Chapter Thirteen.

The energy with which Etheldreda the Ready set about her work as sub-editor threatened to ruin the magazine before its birth, for intending contributors grew so tired of daily and sometimes hourly reminders that by the end of a week weariness had developed into right-down crossness and irritation. “For goodness’ sake leave me alone. I’m sick of the name of the old magazine! If you worry me once more I won’t do a thing—so there!” Such answers were more than a little disconcerting to one who had worked herself up to a white heat of enthusiasm, and could neither think, dream, nor speak of any other subject under the sun. So engrossed was Dreda in trying to keep other writers to the mark, that it was not until ten day’s of the allotted fourteen had passed by that she set to work to think out her own contribution. It was to be a story, of course—not a stupid, amateury, namby-pamby story, such as you could read in other school magazines, but something striking and original, that would make everyone talk and wonder, and lie awake at night. So far so good; but when the time for writing it arrived it was astonishingly difficult to hit upon a suitable idea! Dreda chewed the end of her pen, wrote “Synopsis of Plot” at the top of her paper in an imposing round hand with the downstrokes elaborately inked, dotted wandering designs here and there, and cudgelled her brains for inspiration. There must be a girl, of course—a girl heroine, blonde and lovely, and an adventuress (brunette), and a hero. But she did not intend to write a love story—that was piffle. Something really thrilling and dangerous! She mentally ran over a list of misadventures—fire, flood, shipwreck. She had read of them all dozens of times over; and, mentioned in a synopsis, they would have quite an ordinary effect. It was after hours of anxious deliberation, during which ordinary lessons went completely to the wall, that the brilliant idea of an earthquake flashed upon Dreda’s mind. An earthquake story might be as complicated as one pleased, for all the superfluous people could be killed off at the crucial moment, while legal papers and wills could disappear, so that one could not even be expected to unravel the mystery! She hovered uncertainly between three sensational titles—“A Hopeless Quest,” “For Ever Hidden,” “In the Twinkling of an Eye!”—and plunged boldly into the first sentence of the synopsis without having the faintest idea how it should end:

“A lovely young girl, Leila (English, yellow hair, sixteen) lives on a beautiful isle which had been a volcano hundreds of years before. (This will not be mentioned till the last, but mysterious remarks made about rumblings, to prepare the mind.) Dolores (Spanish), aged seventeen, pretends to be her friend, but is really jealous. They stay together at a country house with a veranda, and exciting things happen. Leila is supposed to be an orphan, and Dolores patronises her because she is poor. An English officer comes to call, and staggers back at sight of Leila. (He is really her father.) Dolores makes mischief, and persuades him to leave her all his money. They go to the lawyers, and Leila goes out for a sail in a boat to cheer her spirits. While she is sailing, the volcano blows up and everyone is killed. Leila is picked up by a passing ship, and inherits the money.”

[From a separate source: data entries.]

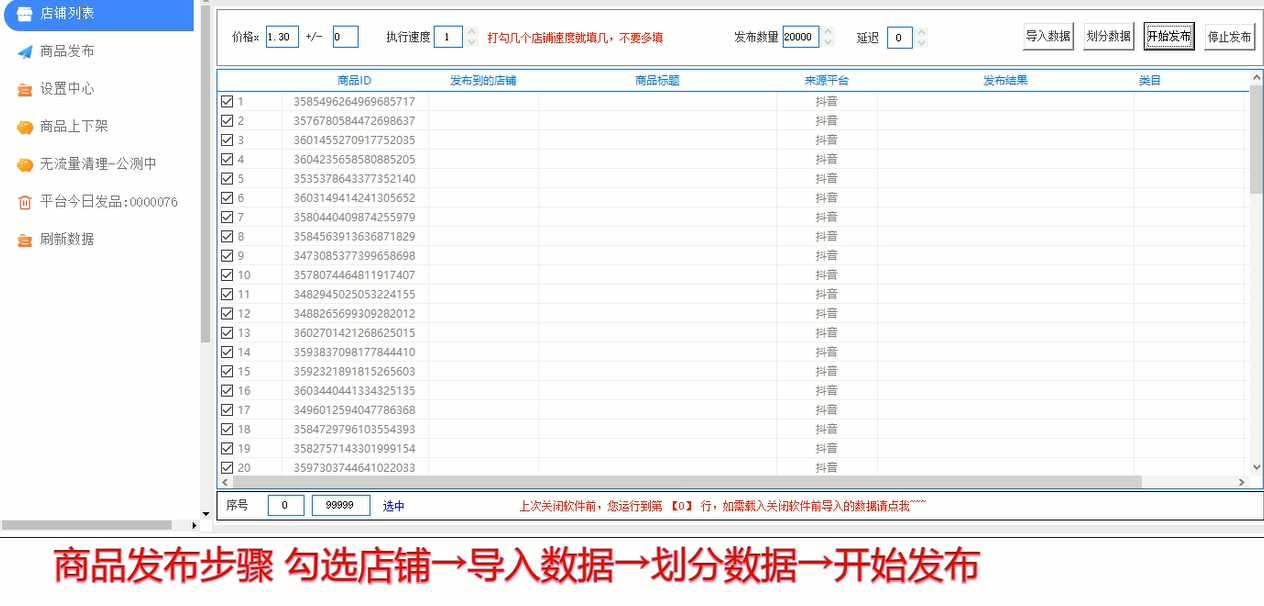Increase 执行速度 with the up spinner arrow
Viewport: 1264px width, 606px height.
point(472,32)
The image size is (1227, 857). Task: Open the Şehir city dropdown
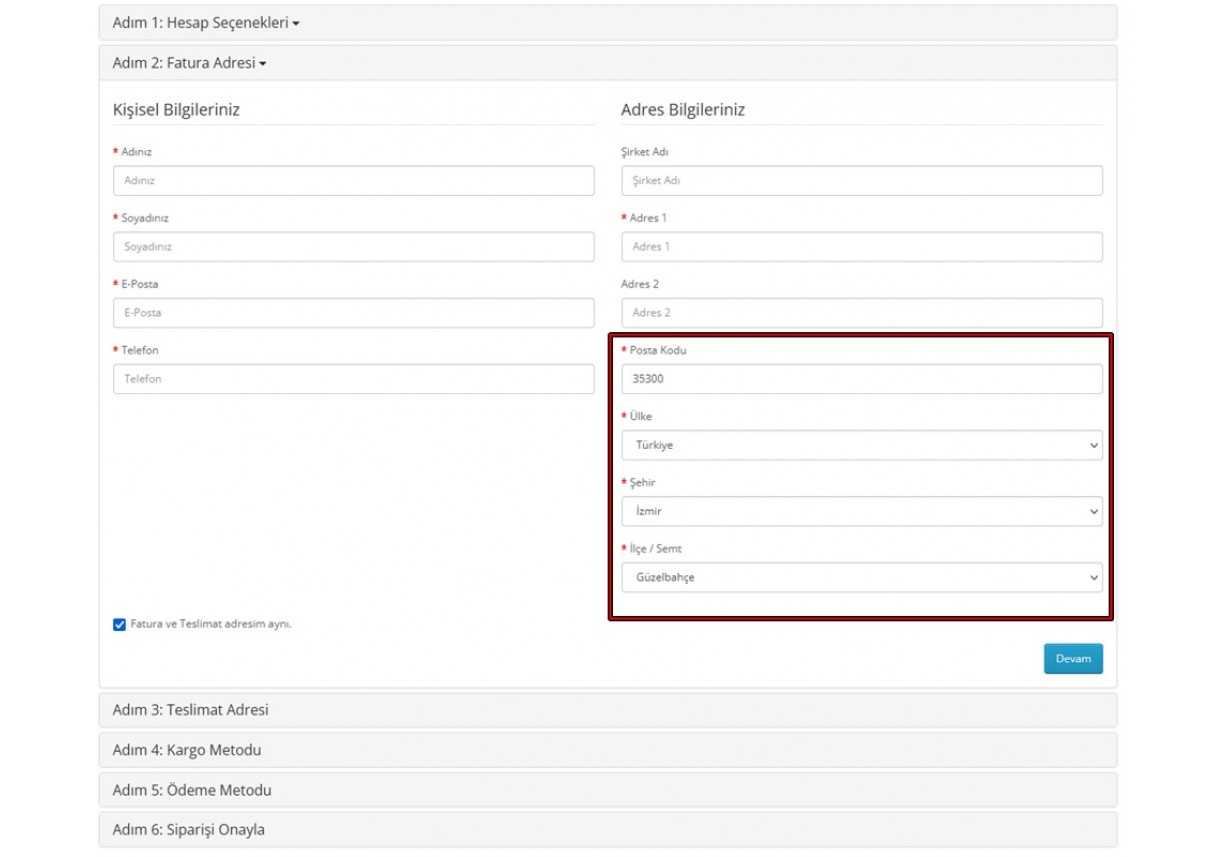(x=860, y=511)
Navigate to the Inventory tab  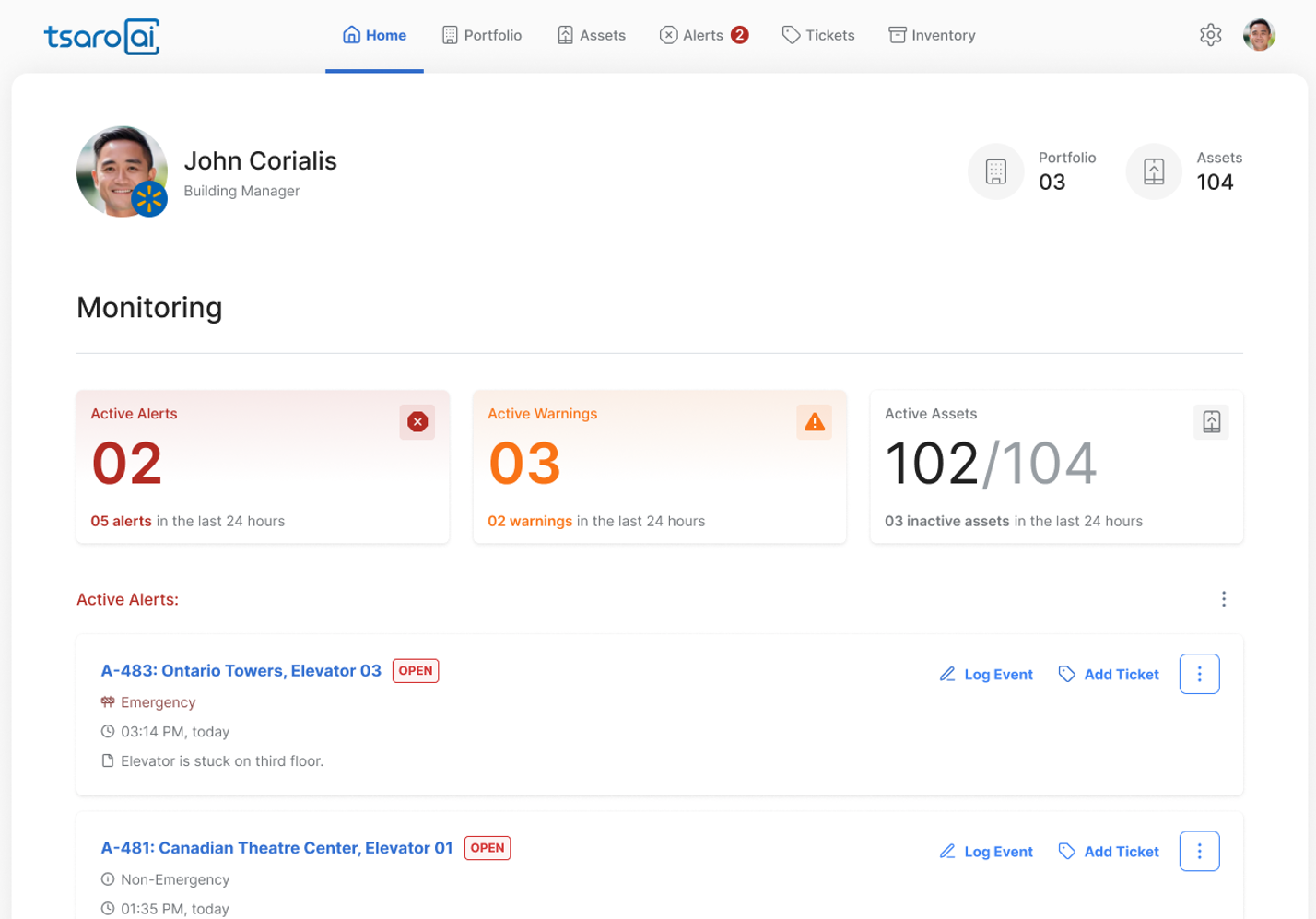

Compared with this sensational programme, Susan’s story promised to be deplorably tame and uneventful, and Dreda curled her lip in scorn as she read the neatly written lines:

“I want to write the story of a man who was naturally very nervous and afraid, but who hid it so well that everyone believed him to be a hero. I want to show that he really did become brave, because his friends believed in him, and he tried to be worthy of their trust.”

“Gracious! How dull. It sounds like a tract. Susan is a dear; but she’s a currant bun when all is said and done, and she can’t get away from it. They are stodgers!” quoth Miss Dreda, with a shrug, as she placed the paper beside her own in her desk. Her anger against Susan had died a rapid death, for the double reason that she herself found it impossible to harbour resentment, and that Susan steadily refused to be a second party to a quarrel. Scornfully though her help had been refused, she offered it afresh every evening, and after three days’ experience of struggle and defeat, Dreda was thankful to accept.

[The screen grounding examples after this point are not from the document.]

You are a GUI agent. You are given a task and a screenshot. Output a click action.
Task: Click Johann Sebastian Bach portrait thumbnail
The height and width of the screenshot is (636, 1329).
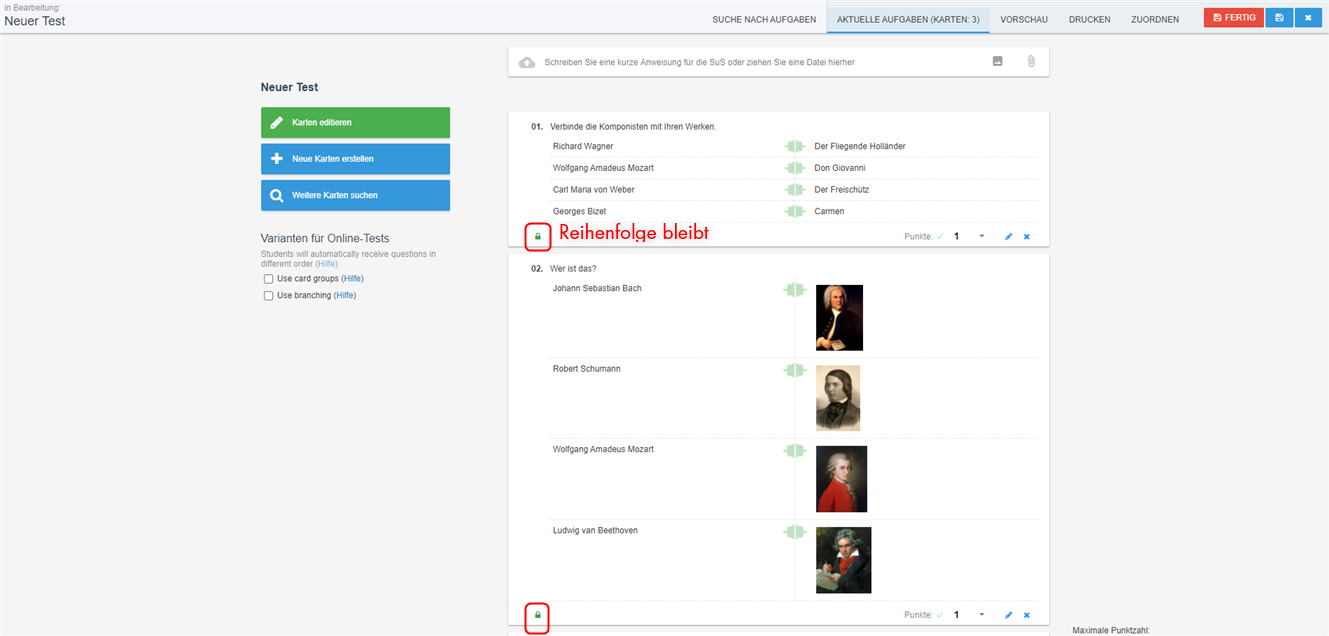click(x=839, y=318)
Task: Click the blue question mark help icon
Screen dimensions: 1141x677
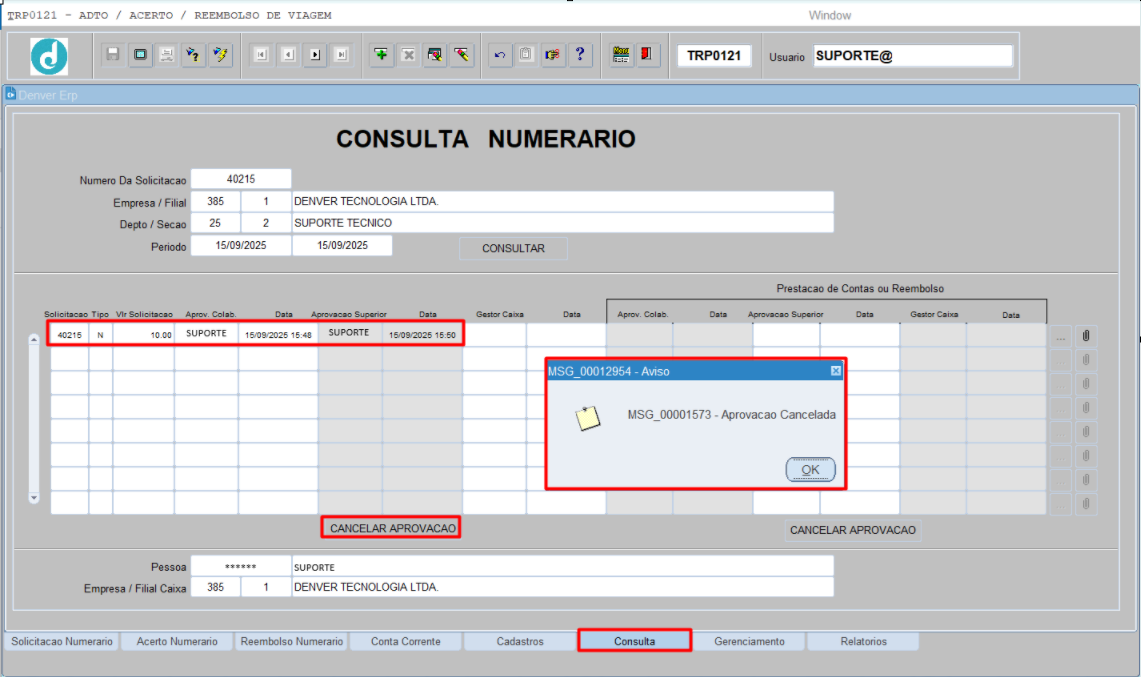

“But you were mean about the editorship, all the same. It wasn’t like you, Susan!” she declared severely, feeling it would be too great a condescension to capitulate without protest. “You are generally quite sweet about helping other people. I don’t understand what you were thinking about!”

Susan’s quiet smile seemed to express agreement with this last statement, but she made no protest and allowed herself to be kissed and petted with a condescending “We’ll say no more about it, will we, dear? Now for this exercise—it’s a perfect brute!”

It was only by dint of ceaseless entreaties and cajoleries that the sub-editor succeeded in collecting a respectable number of entries for the first number of the magazine before the appointed date, and if the absolute truth had been known she was already feeling overweighted with the cares of office. It was a fag to be worried out of one’s life, and as a result to be disliked rather than praised.

“I shake in my shoes at the very sight of Dreda Saxon!” said Norah West of the spectacles and freckles. “There’s no peace in life while she is on the rampage. This school has never been the same since she came. She seems to have upset everything.”